*Task*: Below are some entries; set them all down exactly.

[Start of section]

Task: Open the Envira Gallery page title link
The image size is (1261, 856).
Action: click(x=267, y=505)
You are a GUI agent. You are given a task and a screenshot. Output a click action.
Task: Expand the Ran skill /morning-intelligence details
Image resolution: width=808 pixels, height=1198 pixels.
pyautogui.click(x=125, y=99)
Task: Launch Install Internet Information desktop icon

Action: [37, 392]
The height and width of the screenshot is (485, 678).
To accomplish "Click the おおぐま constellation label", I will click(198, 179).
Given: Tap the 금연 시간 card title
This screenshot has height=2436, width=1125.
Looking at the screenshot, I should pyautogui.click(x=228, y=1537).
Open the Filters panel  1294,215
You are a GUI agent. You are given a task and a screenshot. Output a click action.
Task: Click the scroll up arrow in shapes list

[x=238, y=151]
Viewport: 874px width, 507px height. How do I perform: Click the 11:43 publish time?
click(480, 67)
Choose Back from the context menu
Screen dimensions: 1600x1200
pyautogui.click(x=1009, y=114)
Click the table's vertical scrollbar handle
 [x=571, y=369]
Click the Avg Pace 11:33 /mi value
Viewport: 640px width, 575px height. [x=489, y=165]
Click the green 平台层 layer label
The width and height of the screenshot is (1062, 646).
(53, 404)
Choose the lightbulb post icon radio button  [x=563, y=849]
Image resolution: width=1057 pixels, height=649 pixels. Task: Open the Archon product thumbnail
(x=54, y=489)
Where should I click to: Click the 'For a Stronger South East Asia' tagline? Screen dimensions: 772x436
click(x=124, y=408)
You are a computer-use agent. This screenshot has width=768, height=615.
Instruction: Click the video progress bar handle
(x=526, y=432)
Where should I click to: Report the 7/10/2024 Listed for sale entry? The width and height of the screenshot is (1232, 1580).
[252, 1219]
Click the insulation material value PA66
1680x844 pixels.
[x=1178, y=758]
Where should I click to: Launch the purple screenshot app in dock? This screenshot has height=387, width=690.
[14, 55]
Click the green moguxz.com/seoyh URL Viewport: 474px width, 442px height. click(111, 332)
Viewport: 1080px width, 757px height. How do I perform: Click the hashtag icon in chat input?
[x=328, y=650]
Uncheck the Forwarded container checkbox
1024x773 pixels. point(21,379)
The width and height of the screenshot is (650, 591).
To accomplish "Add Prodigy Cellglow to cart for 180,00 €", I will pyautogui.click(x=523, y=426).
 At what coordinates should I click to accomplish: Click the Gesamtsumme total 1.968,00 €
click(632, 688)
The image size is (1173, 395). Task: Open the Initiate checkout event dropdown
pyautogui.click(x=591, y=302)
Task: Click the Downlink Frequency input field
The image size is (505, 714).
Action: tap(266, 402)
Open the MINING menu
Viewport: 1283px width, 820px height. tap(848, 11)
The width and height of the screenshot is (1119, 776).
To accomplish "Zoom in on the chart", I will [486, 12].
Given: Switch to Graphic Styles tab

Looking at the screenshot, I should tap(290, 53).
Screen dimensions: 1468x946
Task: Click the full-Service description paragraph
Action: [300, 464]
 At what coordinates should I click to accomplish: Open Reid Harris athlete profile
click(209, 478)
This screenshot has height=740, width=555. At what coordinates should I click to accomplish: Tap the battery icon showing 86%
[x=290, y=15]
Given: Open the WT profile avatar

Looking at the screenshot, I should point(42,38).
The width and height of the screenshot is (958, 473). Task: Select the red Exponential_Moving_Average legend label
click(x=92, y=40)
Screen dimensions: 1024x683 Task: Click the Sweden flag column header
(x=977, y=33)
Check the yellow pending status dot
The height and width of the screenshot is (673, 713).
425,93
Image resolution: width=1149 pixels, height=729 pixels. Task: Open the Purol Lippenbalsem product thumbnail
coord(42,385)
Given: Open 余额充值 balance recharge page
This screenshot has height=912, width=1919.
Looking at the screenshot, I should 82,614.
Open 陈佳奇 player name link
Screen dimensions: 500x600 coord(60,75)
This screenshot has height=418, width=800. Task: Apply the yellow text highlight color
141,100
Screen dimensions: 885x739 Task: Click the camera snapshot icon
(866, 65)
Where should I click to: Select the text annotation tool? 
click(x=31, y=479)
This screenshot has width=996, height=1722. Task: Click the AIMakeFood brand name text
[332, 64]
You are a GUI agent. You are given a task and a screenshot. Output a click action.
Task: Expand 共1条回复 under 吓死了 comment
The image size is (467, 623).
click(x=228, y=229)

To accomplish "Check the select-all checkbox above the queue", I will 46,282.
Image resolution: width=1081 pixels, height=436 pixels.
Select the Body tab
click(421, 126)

[End of section]

*Response*:
Task: Open the Envira Gallery page title link
The image size is (1261, 856).
Action: click(x=267, y=505)
You are a GUI agent. You are given a task and a screenshot. Output a click action.
Task: Expand the Ran skill /morning-intelligence details
Image resolution: width=808 pixels, height=1198 pixels.
pyautogui.click(x=125, y=99)
Task: Launch Install Internet Information desktop icon

Action: [37, 392]
The height and width of the screenshot is (485, 678).
To accomplish "Click the おおぐま constellation label", I will click(198, 179).
Given: Tap the 금연 시간 card title
This screenshot has height=2436, width=1125.
Looking at the screenshot, I should pyautogui.click(x=228, y=1537).
Open the Filters panel  1294,215
You are a GUI agent. You are given a task and a screenshot. Output a click action.
Task: Click the scroll up arrow in shapes list

[x=238, y=151]
Viewport: 874px width, 507px height. How do I perform: Click the 11:43 publish time?
click(480, 67)
Choose Back from the context menu
Screen dimensions: 1600x1200
pyautogui.click(x=1009, y=114)
Click the table's vertical scrollbar handle
 [x=571, y=369]
Click the Avg Pace 11:33 /mi value
Viewport: 640px width, 575px height. [x=489, y=165]
Click the green 平台层 layer label
The width and height of the screenshot is (1062, 646).
(53, 404)
Choose the lightbulb post icon radio button  [x=563, y=849]
Image resolution: width=1057 pixels, height=649 pixels. Task: Open the Archon product thumbnail
(x=54, y=489)
Where should I click to: Click the 'For a Stronger South East Asia' tagline? Screen dimensions: 772x436
click(x=124, y=408)
You are a computer-use agent. This screenshot has width=768, height=615.
Instruction: Click the video progress bar handle
(x=526, y=432)
Where should I click to: Report the 7/10/2024 Listed for sale entry? The width and height of the screenshot is (1232, 1580).
[252, 1219]
Click the insulation material value PA66
1680x844 pixels.
[x=1178, y=758]
Where should I click to: Launch the purple screenshot app in dock? This screenshot has height=387, width=690.
[14, 55]
Click the green moguxz.com/seoyh URL Viewport: 474px width, 442px height. click(111, 332)
Viewport: 1080px width, 757px height. How do I perform: Click the hashtag icon in chat input?
[x=328, y=650]
Uncheck the Forwarded container checkbox
1024x773 pixels. point(21,379)
The width and height of the screenshot is (650, 591).
To accomplish "Add Prodigy Cellglow to cart for 180,00 €", I will pyautogui.click(x=523, y=426).
 At what coordinates should I click to accomplish: Click the Gesamtsumme total 1.968,00 €
click(632, 688)
The image size is (1173, 395). Task: Open the Initiate checkout event dropdown
pyautogui.click(x=591, y=302)
Task: Click the Downlink Frequency input field
The image size is (505, 714).
Action: tap(266, 402)
Open the MINING menu
Viewport: 1283px width, 820px height. tap(848, 11)
The width and height of the screenshot is (1119, 776).
To accomplish "Zoom in on the chart", I will [486, 12].
Given: Switch to Graphic Styles tab

Looking at the screenshot, I should tap(290, 53).
Screen dimensions: 1468x946
Task: Click the full-Service description paragraph
Action: [300, 464]
 At what coordinates should I click to accomplish: Open Reid Harris athlete profile
click(209, 478)
This screenshot has height=740, width=555. At what coordinates should I click to accomplish: Tap the battery icon showing 86%
[x=290, y=15]
Given: Open the WT profile avatar

Looking at the screenshot, I should point(42,38).
The width and height of the screenshot is (958, 473). Task: Select the red Exponential_Moving_Average legend label
click(x=92, y=40)
Screen dimensions: 1024x683 Task: Click the Sweden flag column header
(x=977, y=33)
Check the yellow pending status dot
The height and width of the screenshot is (673, 713).
425,93
Image resolution: width=1149 pixels, height=729 pixels. Task: Open the Purol Lippenbalsem product thumbnail
coord(42,385)
Given: Open 余额充值 balance recharge page
This screenshot has height=912, width=1919.
Looking at the screenshot, I should 82,614.
Open 陈佳奇 player name link
Screen dimensions: 500x600 coord(60,75)
This screenshot has height=418, width=800. Task: Apply the yellow text highlight color
141,100
Screen dimensions: 885x739 Task: Click the camera snapshot icon
(866, 65)
Where should I click to: Select the text annotation tool? 
click(x=31, y=479)
This screenshot has width=996, height=1722. Task: Click the AIMakeFood brand name text
[332, 64]
You are a GUI agent. You are given a task and a screenshot. Output a click action.
Task: Expand 共1条回复 under 吓死了 comment
The image size is (467, 623).
click(x=228, y=229)

To accomplish "Check the select-all checkbox above the queue", I will 46,282.
Image resolution: width=1081 pixels, height=436 pixels.
Select the Body tab
click(421, 126)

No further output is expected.